So San Francisco has completed one more lap, bringing the 2016 Olympic Games within sight. The dropping of Houston and Philadelphia by the U.S. Olympic Committee is welcome news for The City. That leaves us in contention with Chicago and Los Angeles.
The final decision, coming in 2009, will be made by the International Olympic Committee based on the multiple advantages we can offer. We can do this.
It will take the kind of private-
sector foresight that lured the games to Los Angeles in 1984. That thinking, a turning away from pervasive government sponsorship, was the hallmark of Californian Peter Ueberroth, still a dominant player in the ultimate decision to bid for the games.
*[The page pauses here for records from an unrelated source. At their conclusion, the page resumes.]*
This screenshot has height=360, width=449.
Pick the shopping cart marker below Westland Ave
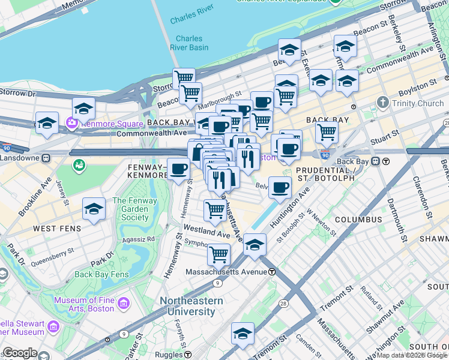[218, 254]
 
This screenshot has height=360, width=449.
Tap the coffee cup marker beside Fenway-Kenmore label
[178, 169]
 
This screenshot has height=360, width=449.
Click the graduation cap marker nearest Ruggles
[243, 334]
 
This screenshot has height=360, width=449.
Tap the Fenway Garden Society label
[134, 209]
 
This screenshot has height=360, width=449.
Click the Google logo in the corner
[20, 353]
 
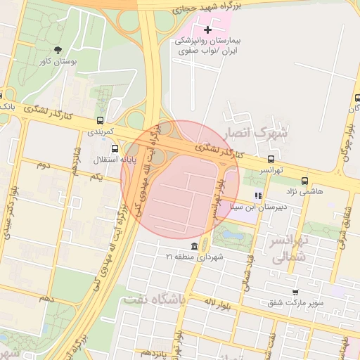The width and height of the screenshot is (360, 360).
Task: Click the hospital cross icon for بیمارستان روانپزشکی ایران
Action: click(207, 30)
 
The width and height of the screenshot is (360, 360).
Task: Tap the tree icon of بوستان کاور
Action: click(58, 50)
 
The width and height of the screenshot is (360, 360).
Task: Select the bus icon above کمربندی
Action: click(101, 120)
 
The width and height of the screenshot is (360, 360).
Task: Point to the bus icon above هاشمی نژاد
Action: click(304, 180)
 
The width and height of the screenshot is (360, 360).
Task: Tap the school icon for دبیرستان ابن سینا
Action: click(259, 195)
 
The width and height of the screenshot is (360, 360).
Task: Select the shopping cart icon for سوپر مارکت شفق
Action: click(295, 292)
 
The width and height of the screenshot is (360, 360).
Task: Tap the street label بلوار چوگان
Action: click(349, 141)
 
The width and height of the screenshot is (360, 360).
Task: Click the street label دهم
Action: click(46, 300)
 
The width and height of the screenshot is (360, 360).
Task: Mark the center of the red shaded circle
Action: click(181, 179)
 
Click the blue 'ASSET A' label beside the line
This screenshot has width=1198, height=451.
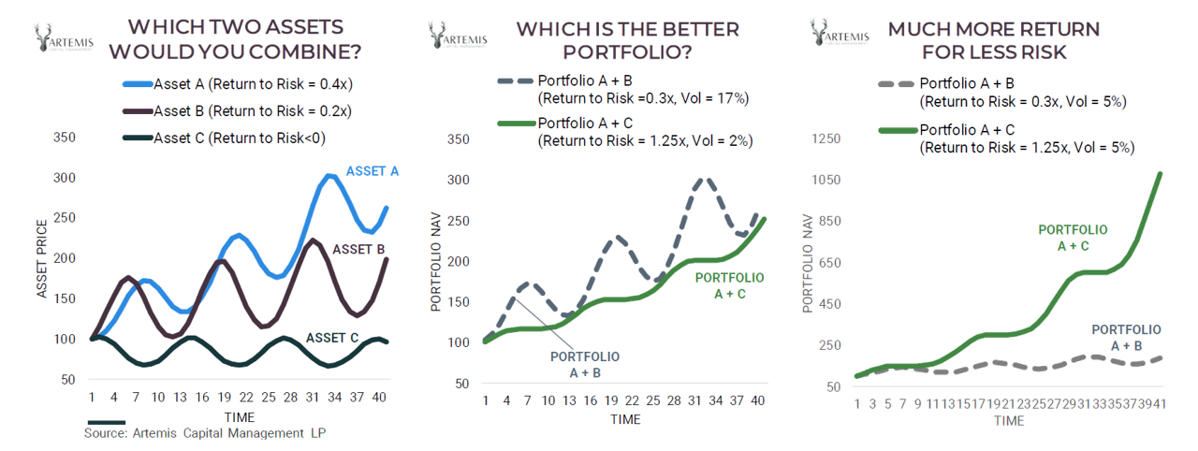point(373,171)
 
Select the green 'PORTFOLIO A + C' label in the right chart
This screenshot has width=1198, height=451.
point(1073,237)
Wednesday’s eliminations were no doubt gratifying for Mayor Gavin Newsom, who has found creative ways to bring the international athletic event here. Clearly, landing the Olympics would constitute a major boost for his political fortunes, but it obviously would do so much more.
The City’s standing would rise immeasurably once the world watched multinational marathoners crossing the Golden Gate Bridge — among other sporting contests — to showcase the storied splendors of this place. As we’ve written before, the Olympic Village itself would add thousands of needed housing units.
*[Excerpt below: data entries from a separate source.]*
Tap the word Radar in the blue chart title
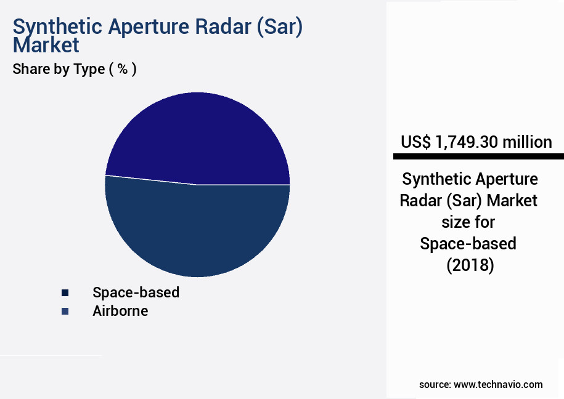tap(221, 28)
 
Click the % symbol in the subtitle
tap(123, 69)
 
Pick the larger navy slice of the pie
tap(197, 231)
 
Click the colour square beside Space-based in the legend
tap(65, 292)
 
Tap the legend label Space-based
tap(136, 292)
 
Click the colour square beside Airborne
tap(65, 311)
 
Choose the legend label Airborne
tap(120, 311)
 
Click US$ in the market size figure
tap(415, 142)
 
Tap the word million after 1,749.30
tap(527, 142)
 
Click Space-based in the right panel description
tap(468, 244)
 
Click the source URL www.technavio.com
tap(498, 384)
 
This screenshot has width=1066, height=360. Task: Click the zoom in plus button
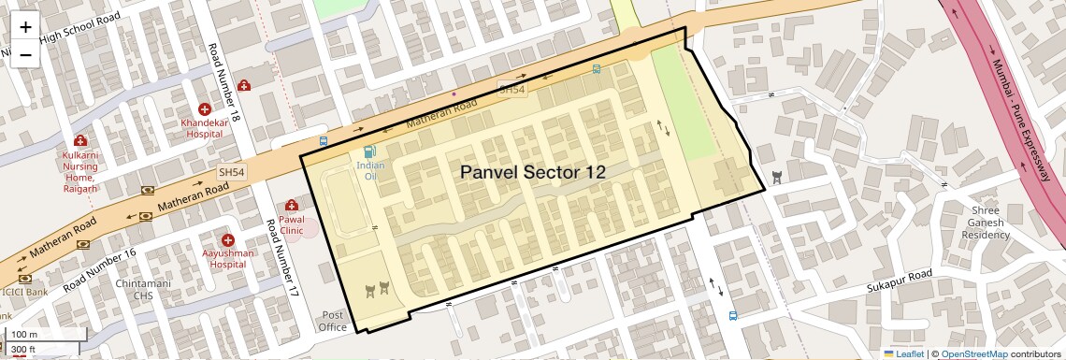click(x=25, y=27)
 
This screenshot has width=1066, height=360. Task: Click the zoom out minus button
click(x=25, y=54)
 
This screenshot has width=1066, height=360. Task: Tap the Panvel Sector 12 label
click(x=532, y=172)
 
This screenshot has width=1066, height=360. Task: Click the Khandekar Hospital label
click(x=204, y=127)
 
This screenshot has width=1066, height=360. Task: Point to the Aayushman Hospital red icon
click(x=226, y=240)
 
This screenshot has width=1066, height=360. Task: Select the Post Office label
click(x=333, y=321)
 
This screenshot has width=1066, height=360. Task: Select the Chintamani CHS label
click(x=139, y=289)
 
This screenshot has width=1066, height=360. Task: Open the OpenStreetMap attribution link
click(x=973, y=353)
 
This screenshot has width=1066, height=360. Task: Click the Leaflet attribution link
click(x=904, y=353)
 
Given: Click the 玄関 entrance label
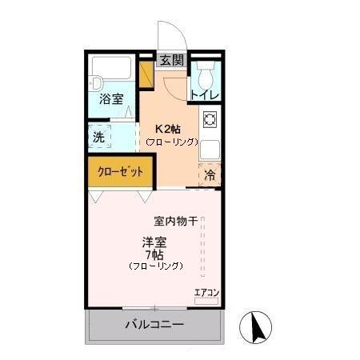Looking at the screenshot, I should (x=170, y=59).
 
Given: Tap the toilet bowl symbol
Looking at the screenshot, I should (x=205, y=78).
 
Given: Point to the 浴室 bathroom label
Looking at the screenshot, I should (x=111, y=99).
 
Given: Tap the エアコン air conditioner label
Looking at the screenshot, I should (x=206, y=291).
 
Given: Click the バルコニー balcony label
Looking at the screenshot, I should (x=154, y=326).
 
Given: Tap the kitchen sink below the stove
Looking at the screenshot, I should (x=210, y=149).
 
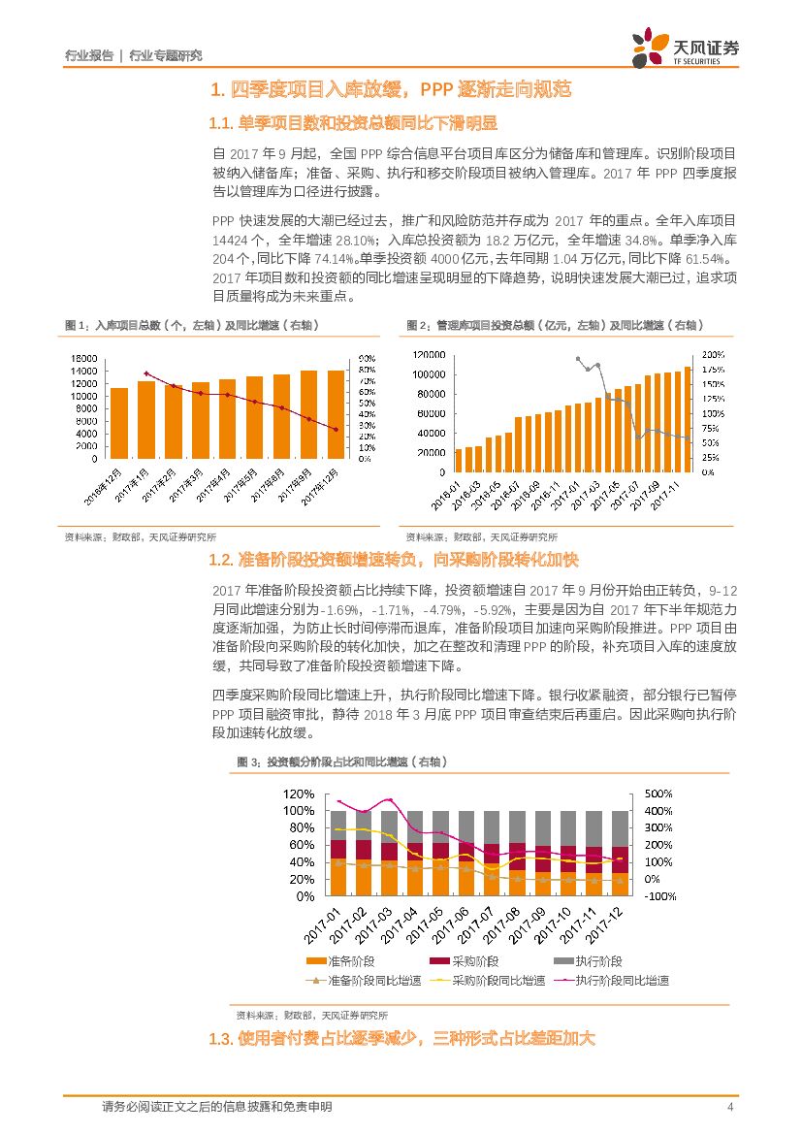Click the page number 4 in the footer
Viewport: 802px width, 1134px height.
[729, 1107]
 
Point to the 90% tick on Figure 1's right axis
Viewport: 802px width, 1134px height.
[367, 358]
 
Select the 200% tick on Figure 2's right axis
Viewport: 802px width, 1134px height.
[712, 354]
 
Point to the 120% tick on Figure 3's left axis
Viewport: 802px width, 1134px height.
[298, 794]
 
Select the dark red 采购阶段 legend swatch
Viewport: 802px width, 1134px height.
[438, 961]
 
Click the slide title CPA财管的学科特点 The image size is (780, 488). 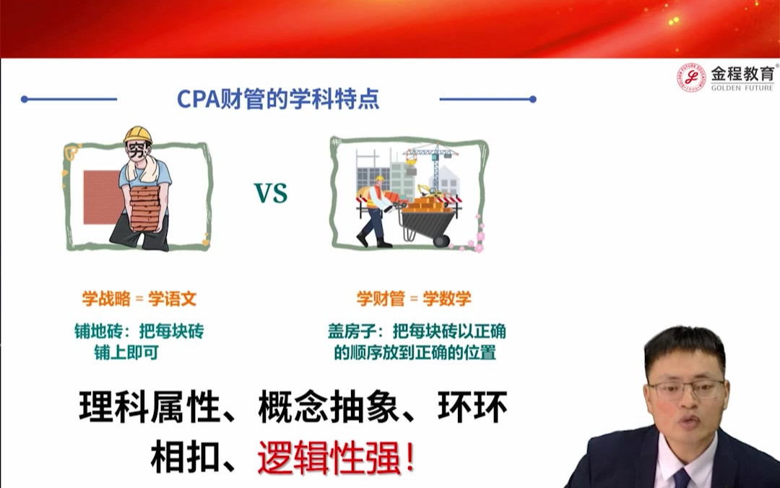[278, 98]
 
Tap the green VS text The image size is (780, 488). [271, 193]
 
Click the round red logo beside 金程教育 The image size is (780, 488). [691, 77]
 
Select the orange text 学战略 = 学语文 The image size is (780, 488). [139, 299]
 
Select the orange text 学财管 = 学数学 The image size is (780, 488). [414, 299]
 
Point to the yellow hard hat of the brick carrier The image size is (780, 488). [138, 134]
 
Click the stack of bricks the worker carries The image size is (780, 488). [145, 209]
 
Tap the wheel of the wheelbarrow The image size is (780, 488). [441, 241]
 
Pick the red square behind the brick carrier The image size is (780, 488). [102, 197]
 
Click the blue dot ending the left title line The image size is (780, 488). [25, 99]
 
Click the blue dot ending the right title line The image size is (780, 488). [533, 99]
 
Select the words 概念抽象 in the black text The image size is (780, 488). [329, 407]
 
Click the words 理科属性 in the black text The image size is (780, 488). [150, 407]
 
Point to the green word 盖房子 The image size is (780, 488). [351, 331]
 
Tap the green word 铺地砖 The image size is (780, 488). [98, 331]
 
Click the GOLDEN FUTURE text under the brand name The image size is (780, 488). [742, 88]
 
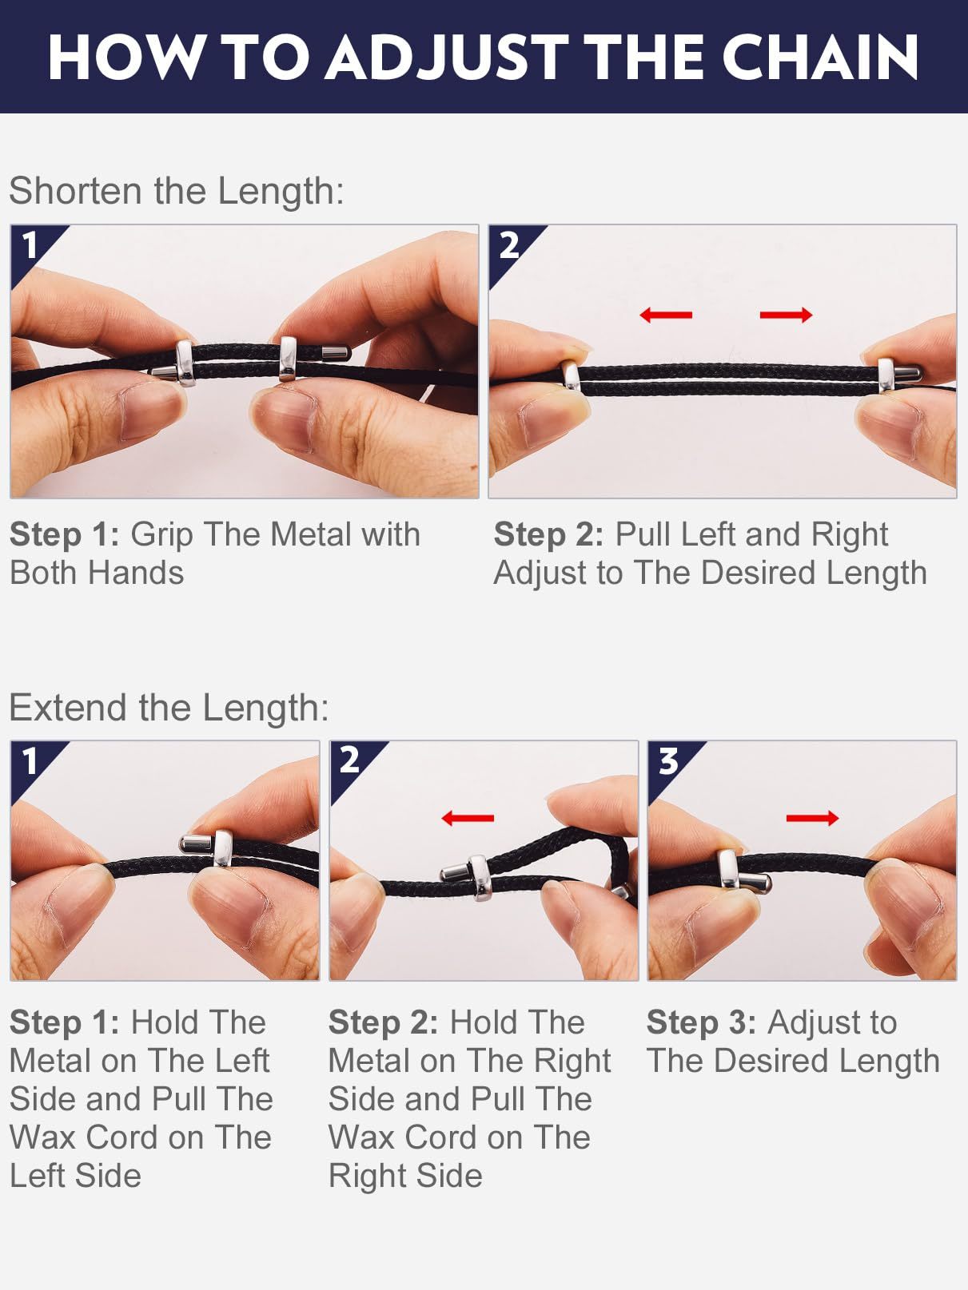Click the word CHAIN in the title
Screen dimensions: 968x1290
pos(820,57)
The new skyline at Rincon Hill would announce its presence to the world, as would the biotech center at Mission Bay. The commercial potential has to brighten the faces of The City’s business community, which feels besieged by a local government seemingly bent on stymieing its every activity.
As we’ve acknowledged before, this won’t be a cakewalk. The clean-up of toxics at the Hunters Point Naval Shipyard, where the Olympic Village would be situated, could prove daunting. But that kind of obstacle should be considered an opportunity, indeed a way to accentuate the mayor’s theme of hosting “green games.”
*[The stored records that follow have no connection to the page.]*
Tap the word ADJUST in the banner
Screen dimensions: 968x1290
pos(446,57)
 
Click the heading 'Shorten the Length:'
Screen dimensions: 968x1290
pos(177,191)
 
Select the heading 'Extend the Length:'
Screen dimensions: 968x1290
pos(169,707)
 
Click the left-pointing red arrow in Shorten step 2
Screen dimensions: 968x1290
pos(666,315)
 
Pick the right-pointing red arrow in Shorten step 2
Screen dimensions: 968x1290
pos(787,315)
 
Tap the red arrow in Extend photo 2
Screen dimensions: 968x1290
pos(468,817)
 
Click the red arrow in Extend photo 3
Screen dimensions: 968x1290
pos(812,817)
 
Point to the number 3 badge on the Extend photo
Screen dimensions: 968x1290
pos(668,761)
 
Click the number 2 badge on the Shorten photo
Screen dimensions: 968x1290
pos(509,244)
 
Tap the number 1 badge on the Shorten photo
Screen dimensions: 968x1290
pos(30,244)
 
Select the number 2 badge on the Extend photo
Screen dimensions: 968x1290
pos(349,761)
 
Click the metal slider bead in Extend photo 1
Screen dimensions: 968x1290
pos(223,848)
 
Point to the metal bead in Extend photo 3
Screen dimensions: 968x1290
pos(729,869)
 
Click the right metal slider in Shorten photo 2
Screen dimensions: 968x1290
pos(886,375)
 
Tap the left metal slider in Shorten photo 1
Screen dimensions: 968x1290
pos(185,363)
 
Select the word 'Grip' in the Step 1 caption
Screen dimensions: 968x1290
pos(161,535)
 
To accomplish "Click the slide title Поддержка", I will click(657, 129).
Not a bad selling point. But we would caution against Newsom’s not-so-secret pitch: San Francisco’s growing image as a place apart from the rest of America. Newsom doesn’t shrink from leveraging The City’s habitual dissension from U.S. global objectives in order to attract international favor. The posture ill-becomes us as Americans.
Our own dissent, that. After all, showing any sign of weakness against Islamo-fascist terrorism invites the targeting, precisely, of events so grand and wonderful and symbolic as the international Olympic Games.
The mayor will have our unstinting support in bringing the games here. Let’s do it in the name of all things green, of course. Let’s do it as well for freedom, democracy and civilization, of which San Francisco is famously the pinnacle.